Here are a couple of my favorite tricks:

  • On days when I do have a little extra time I cook a little extra, then freeze or refrigerate the extras to use another night. One food that’s great for this is chili. The first night we have the soup, and another night we might throw it over some baked corn chips with some lowfat cheese for some instant nachos, or over some whole grain pasta for chili spaghetti. Both take minutes to throw together.
  • Chop your fruits and vegetables ahead of time, so their ready to go when you’re cooking.
  • Add some frozen vegetables to a can of low sodium soup to bulk it up a little and make it heartier.
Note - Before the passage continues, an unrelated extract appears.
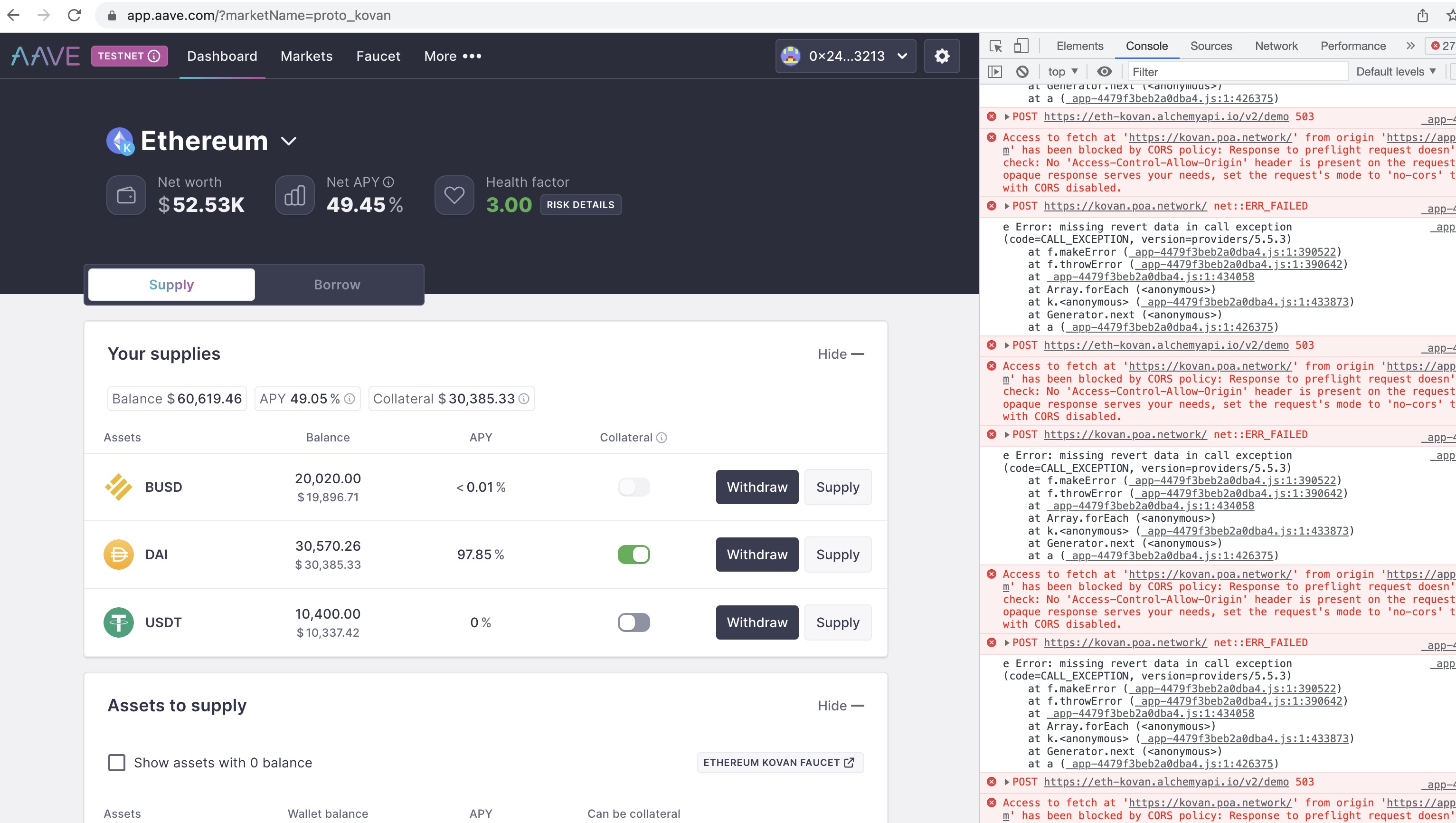The width and height of the screenshot is (1456, 823).
Task: Click the Net APY info icon
Action: click(388, 182)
  • On pizza night (which is usually Fridays here), if I don’t have time to make my own crust I’ll use a premade crust, whole grain if I can find it. Then I’ll throw on my own toppings like fresh mushrooms, peppers, olives, onion, tomato, and basil, with a little mozarella sprinkled over the top. Quick and yum! You can also use whole grain pita pockets and make personal pizzas for everyone, still quick and easy!

I just constantly try to think of shortcuts I can take for busy nights, and still put a healthy meal on the table for my family. If you have some favorite shortcuts please feel free to share.